D. Changes To This Agreement. Company reserves the right to change the terms and conditions of this Agreement and/or any of its other policies relating to the Software, at any time in its sole discretion, so long as such changes are applicable to the Company’s Software generally. Company shall notify Customer of such changes by posting the changes on its website (the “Site”). The Customer is responsible for regularly reviewing the Site and this Agreement regarding such changes. Continued use of the Software and Company’s Services after any such changes have been posted shall constitute Customer’s agreement to them. If any changes are made to these terms and conditions, such changes will: (a) only be applied prospectively; and (b) not be specifically directed against the Customer but will apply to all similarly situated Company customers using the Services.
E. Compliance with Applicable Laws. Each party will comply with applicable federal and state laws, rules, and regulations relating to such party’s performance of its obligations under the Agreement. In addition, neither party shall engage in any unfair, deceptive, or abusive acts or practices.

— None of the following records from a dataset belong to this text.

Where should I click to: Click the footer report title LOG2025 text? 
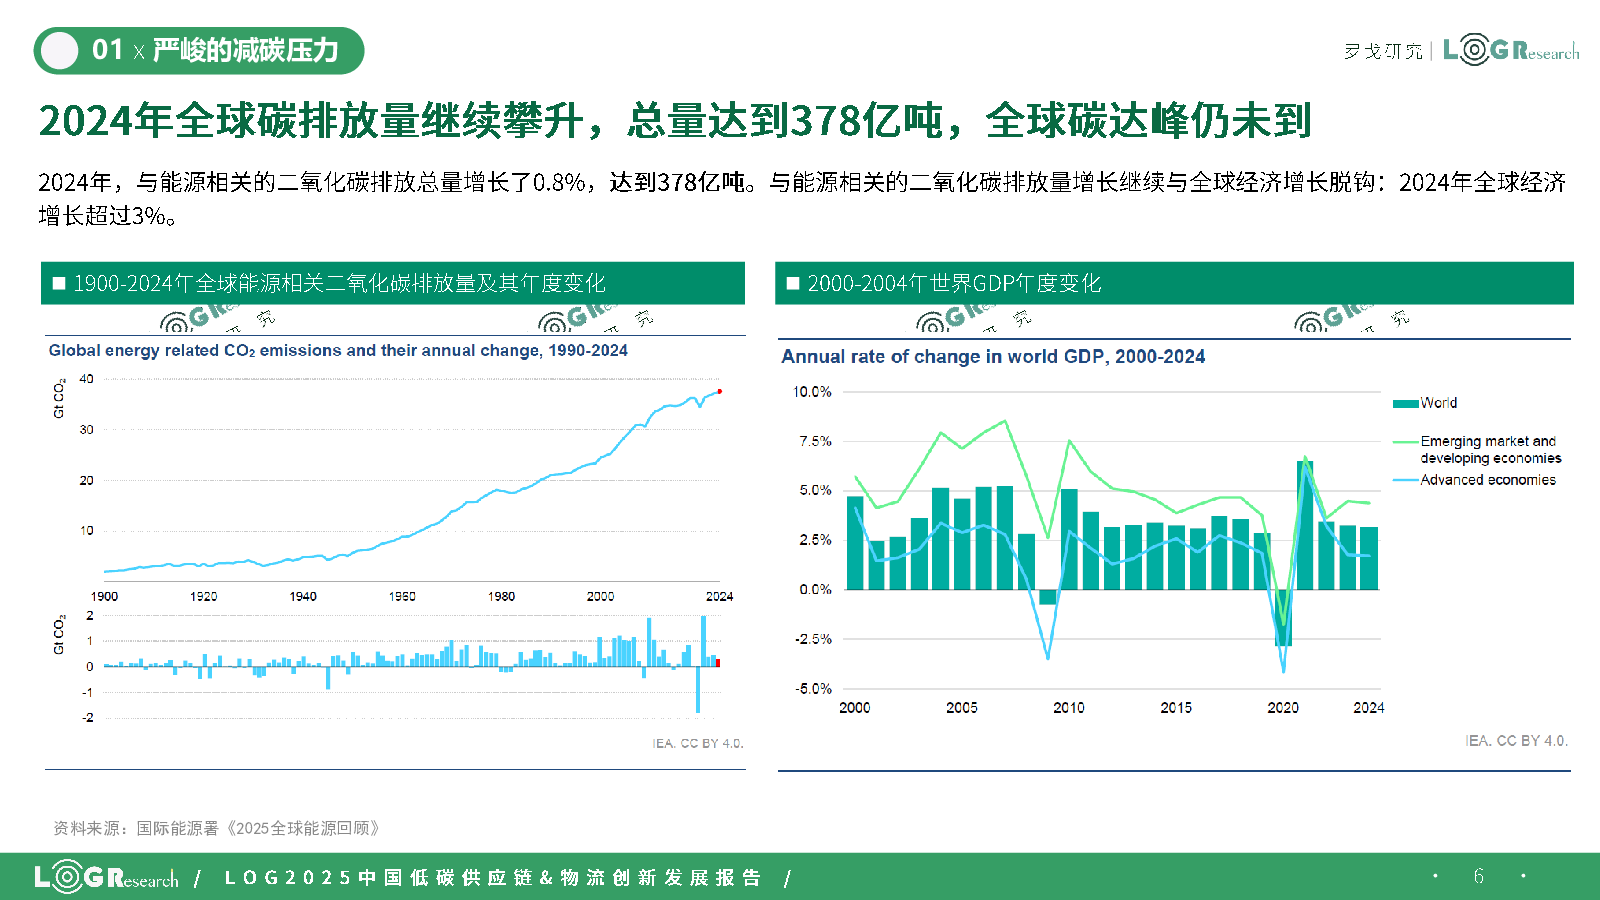(492, 878)
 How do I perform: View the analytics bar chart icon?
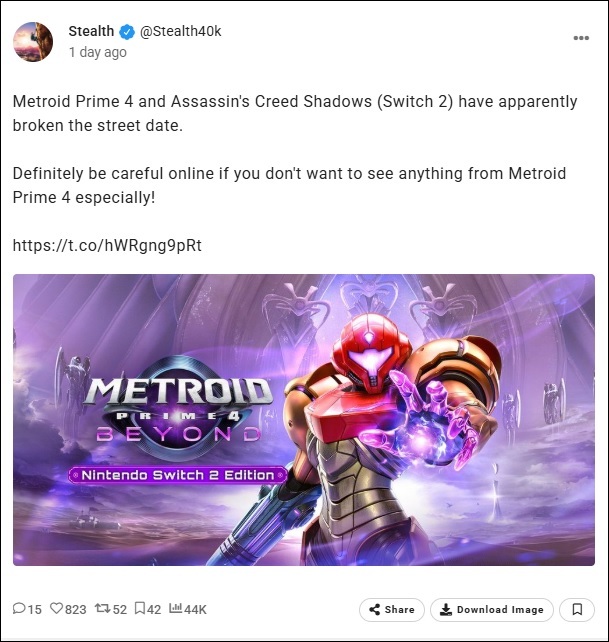[x=175, y=608]

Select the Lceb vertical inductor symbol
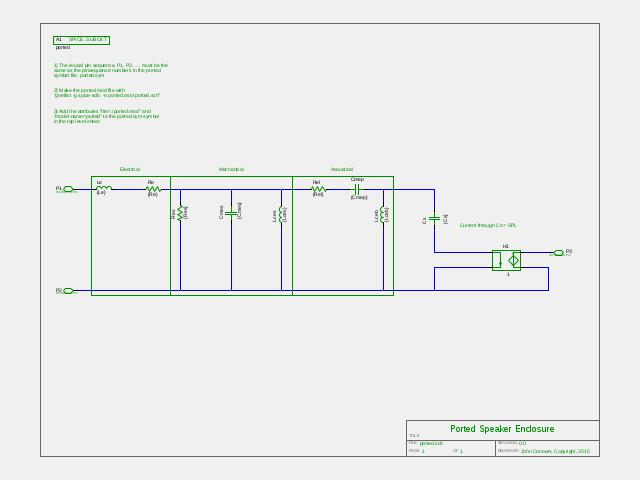(x=382, y=215)
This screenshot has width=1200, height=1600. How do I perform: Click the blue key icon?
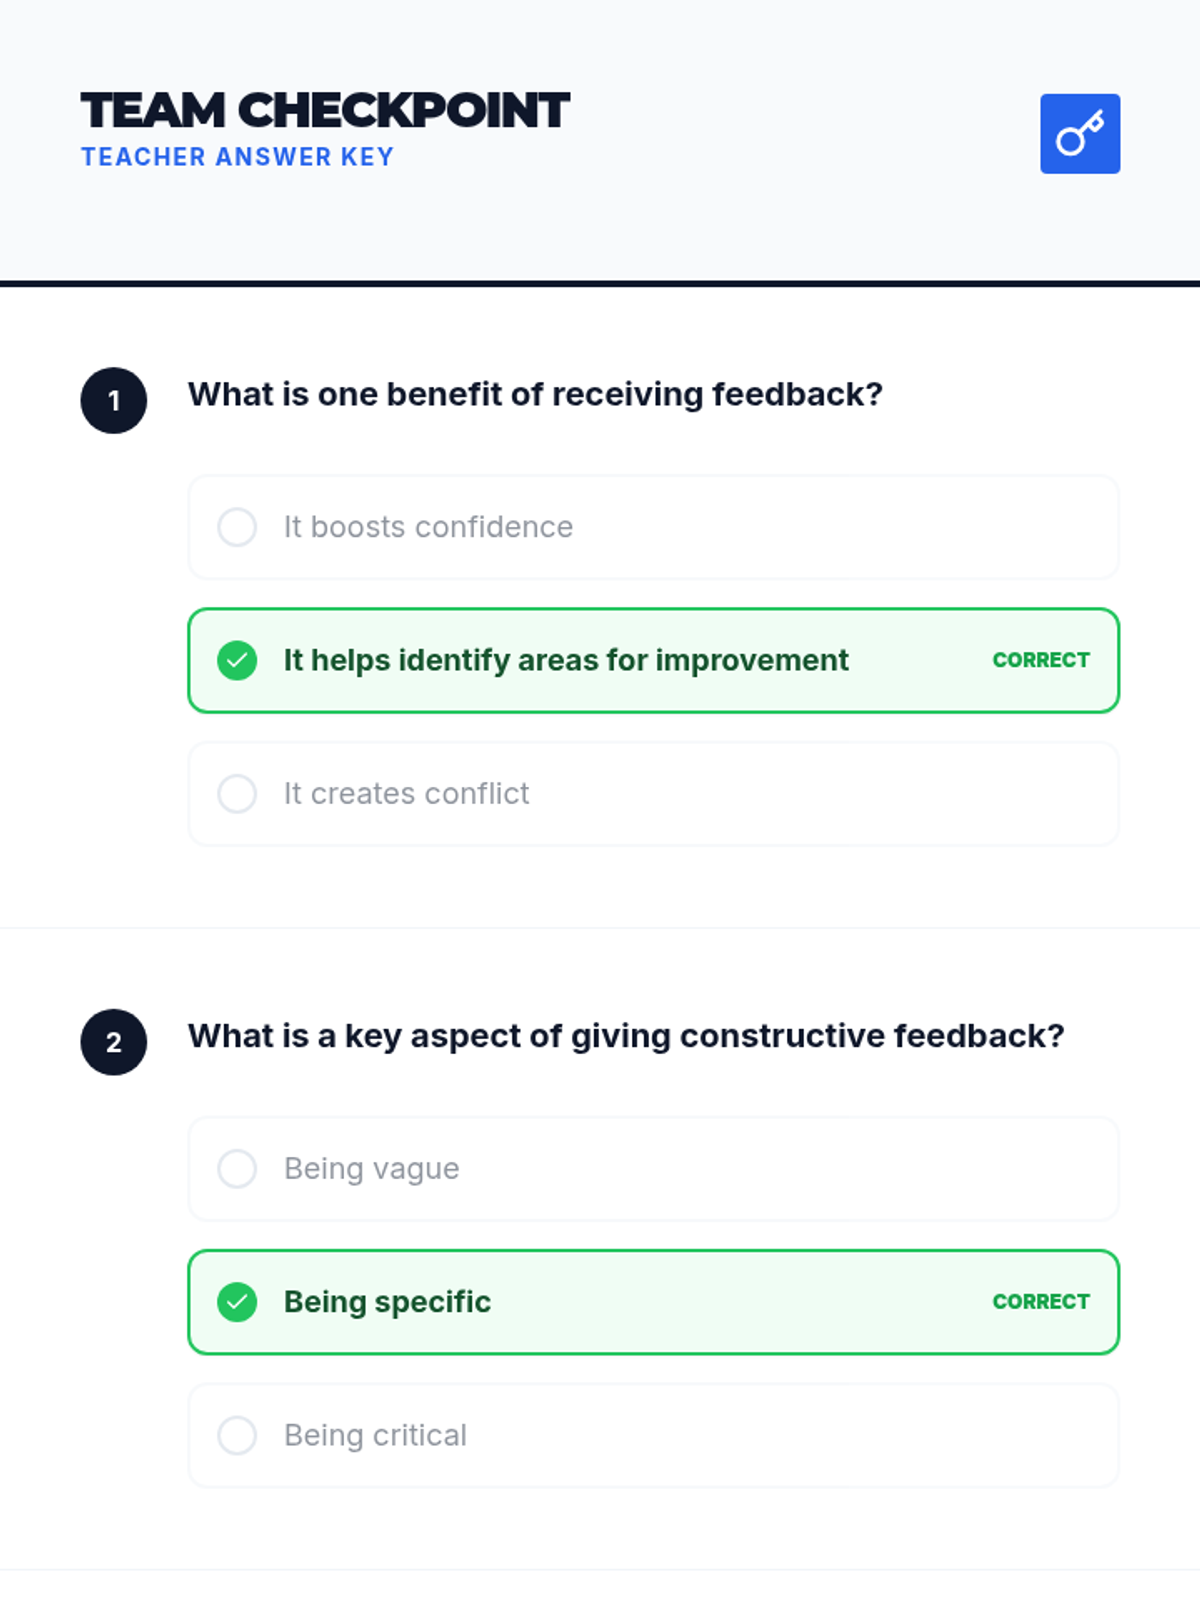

F. Force Majeure. Neither party will be liable for any failure or delay in performing any obligation under this Agreement that is due to a Force Majeure event. If a Force Majeure event occurs, the affected party will notify the other party and make commercially reasonable efforts to mitigate the adverse effects of the Force Majeure event on the performance of this Agreement. This Section does not excuse Customer’s obligation to pay for Services actually received.
G. Severability. If any provision of this Agreement is held by a court of competent jurisdiction to be invalid or unenforceable, such provision will be enforced to the fullest extent that it is valid and enforceable under applicable law. All other provisions of this Agreement shall remain in full force and effect.
H. Survival. All provisions of this Agreement relating to the grant of the License, representations, warranties, confidentiality, privacy, ownership, indemnification, limitations of liability, any accrued but unpaid financial obligations and any other terms related to such financial obligations, and any other subject that would, by its nature, be deemed to survive termination of this Agreement (whether or not so expressly stated), will survive the termination or non-renewal of this Agreement.
I. Independent Contractor Relationship. The relationship between Company and Customer is that of independent contractor. Nothing in this Agreement shall be construed as creating a relationship between Company and Customer of joint venturers, partners, employer-employee, or agent. Neither party has the authority to create any obligations for the other, or to bind the other to any representation or document.